### TASK DETAILS
Everything from the line with "Disable In-tunnel IPv6" to the last line of the listing must be retyped exactly, both ends included, with the pictures dropped.

::: MATERIAL SUPPLIED

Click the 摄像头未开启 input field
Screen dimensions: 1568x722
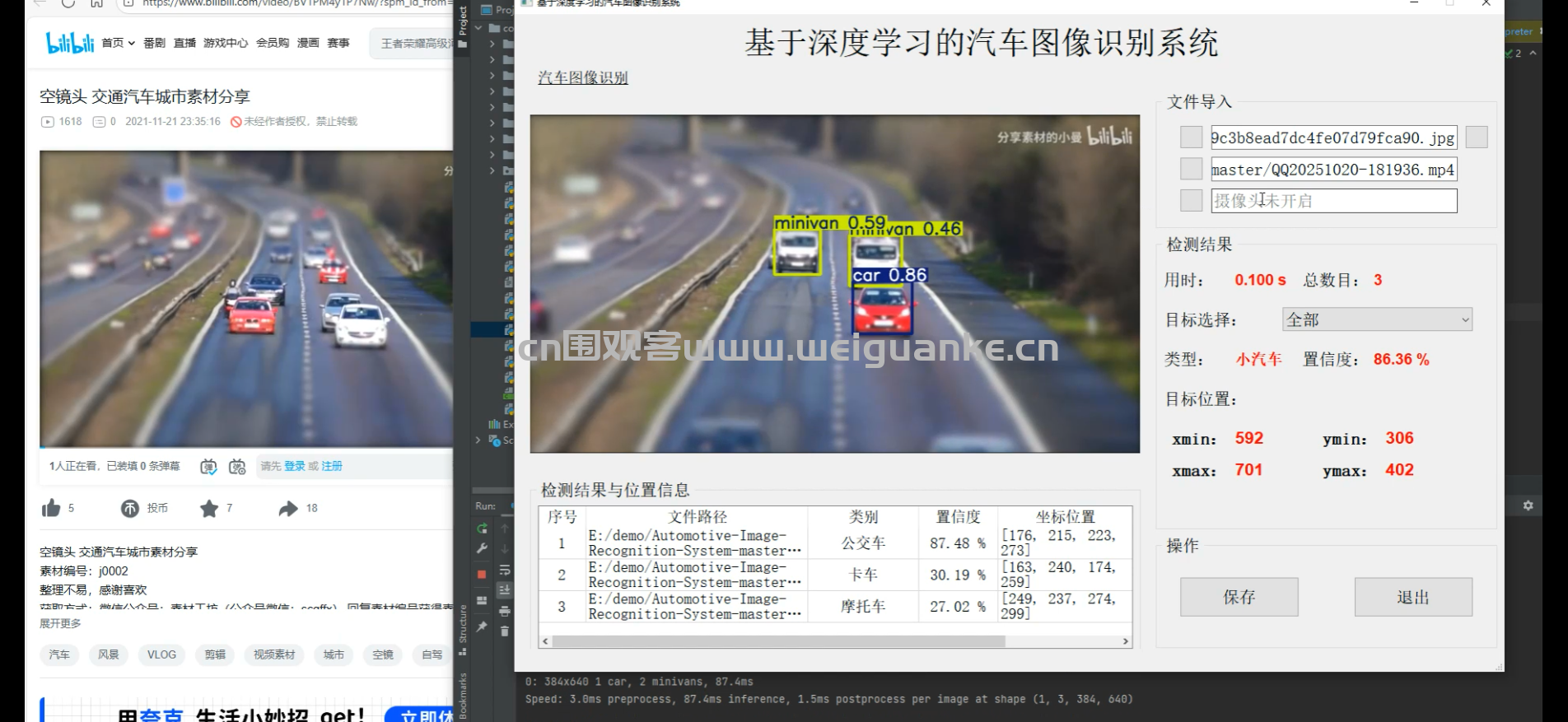coord(1333,201)
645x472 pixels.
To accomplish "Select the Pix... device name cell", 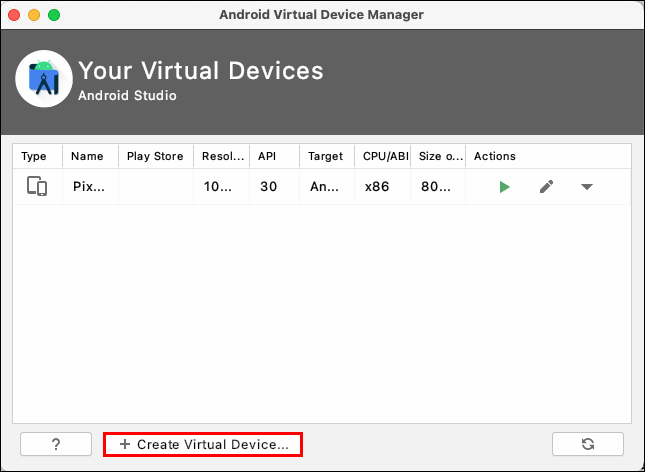I will click(x=90, y=187).
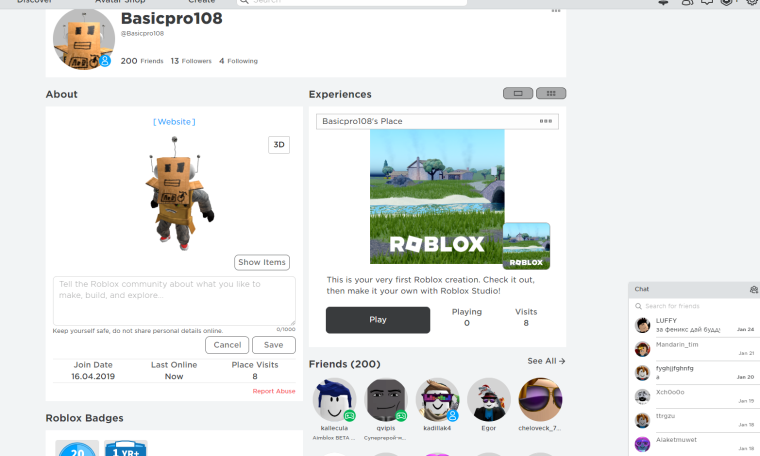Open the Basicpro108's Place options menu
The height and width of the screenshot is (456, 760).
tap(545, 121)
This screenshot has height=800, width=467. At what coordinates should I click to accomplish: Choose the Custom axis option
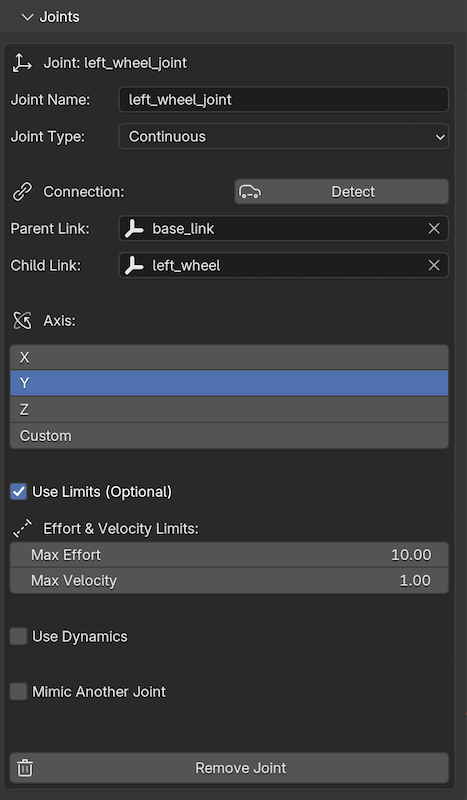tap(229, 436)
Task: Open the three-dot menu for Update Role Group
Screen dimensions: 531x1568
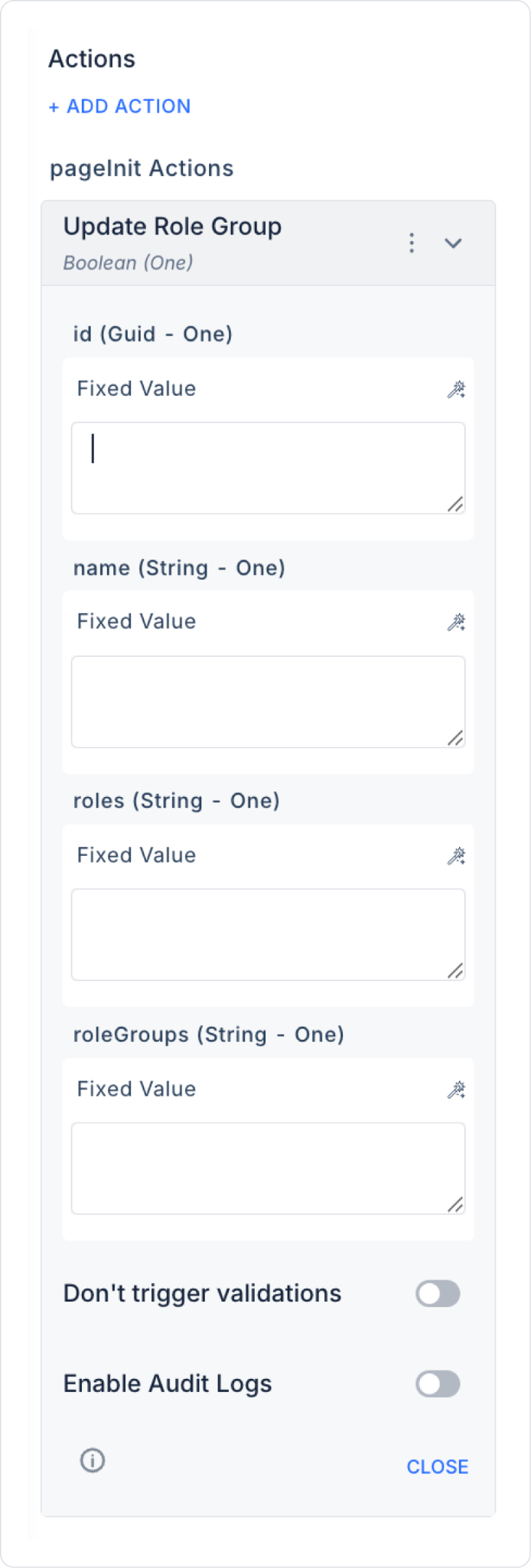Action: coord(412,243)
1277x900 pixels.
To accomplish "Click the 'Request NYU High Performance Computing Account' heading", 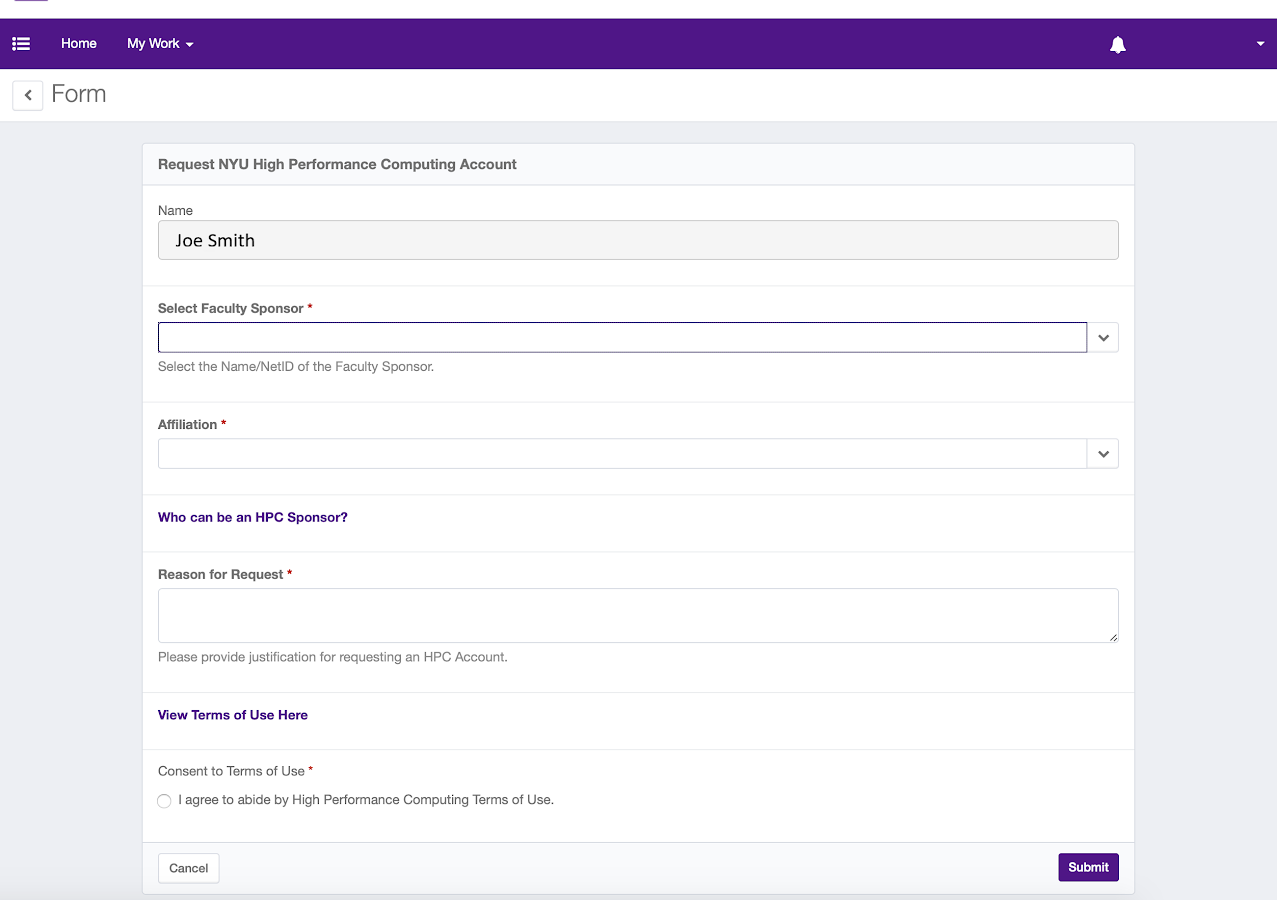I will 338,165.
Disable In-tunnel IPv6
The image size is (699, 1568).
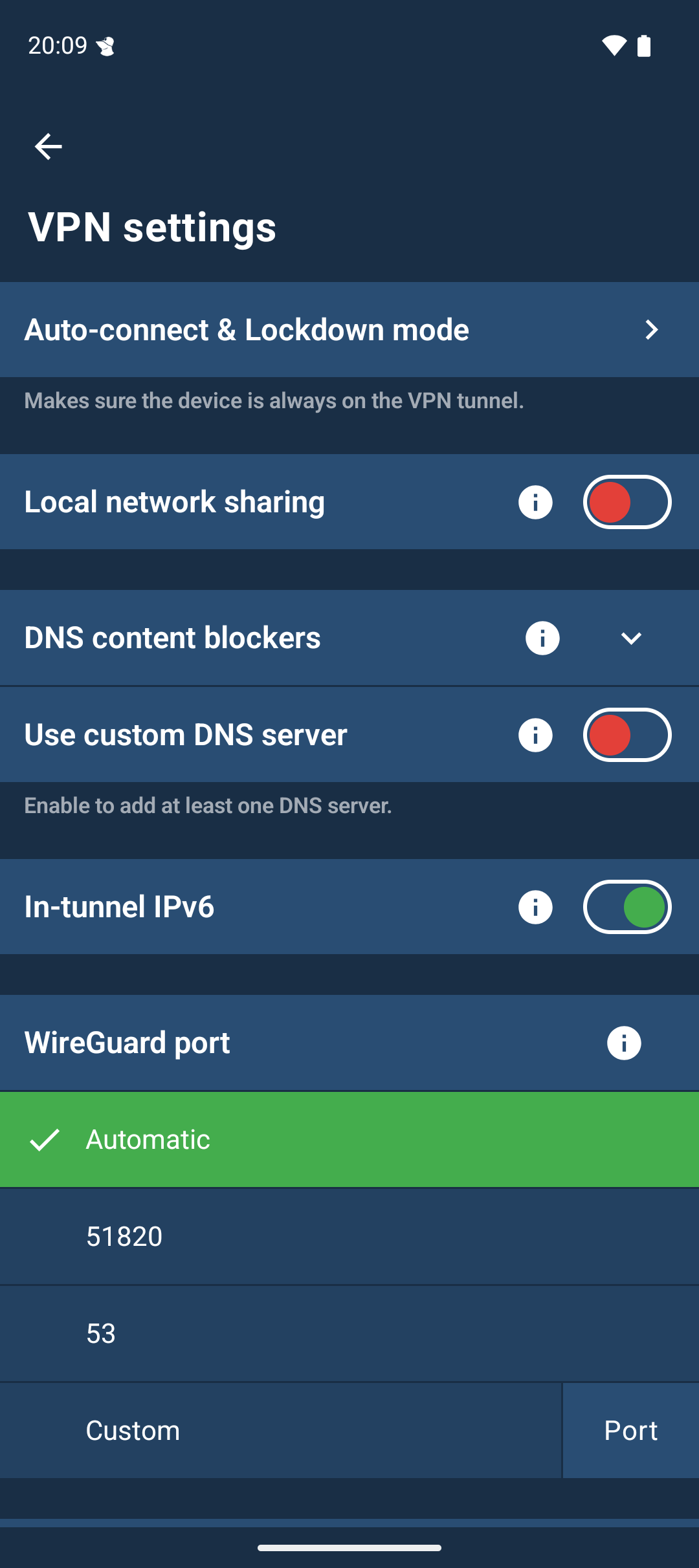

::::::

### WRITTEN ANSWER
Disable In-tunnel IPv6
The image size is (699, 1568).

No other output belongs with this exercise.